=== OBJECTIVE ===
List every line in the entries below that contains the string "pixels", treating matches as case-sensitive.

=== MATERIALS PROVIDED ===
****************
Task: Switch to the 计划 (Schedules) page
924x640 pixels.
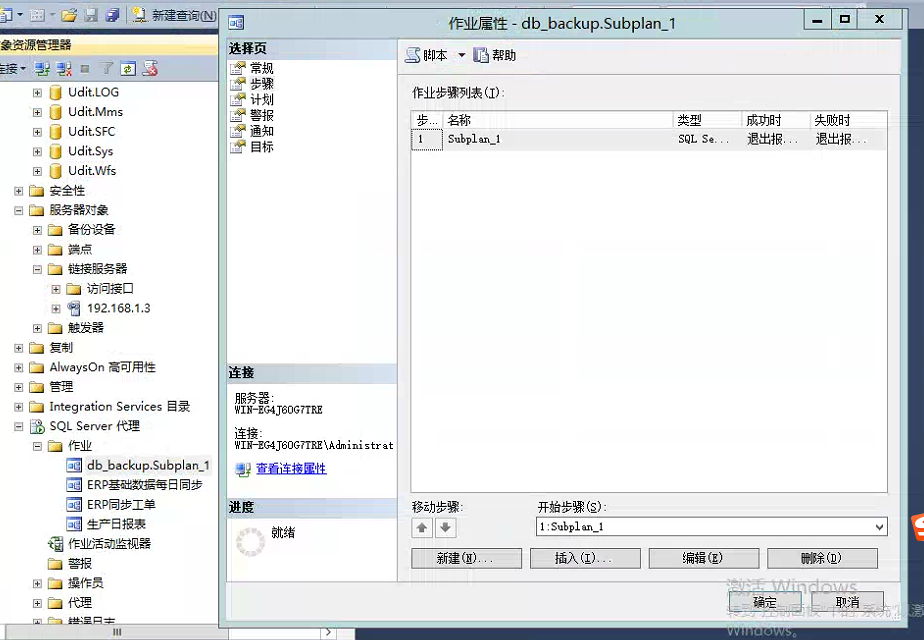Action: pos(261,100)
****************
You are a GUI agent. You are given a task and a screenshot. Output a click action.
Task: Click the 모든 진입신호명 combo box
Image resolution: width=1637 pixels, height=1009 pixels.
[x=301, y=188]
****************
=== SOLUTION TO THIS PROBLEM ===
924x640 pixels.
Image resolution: width=1637 pixels, height=1009 pixels.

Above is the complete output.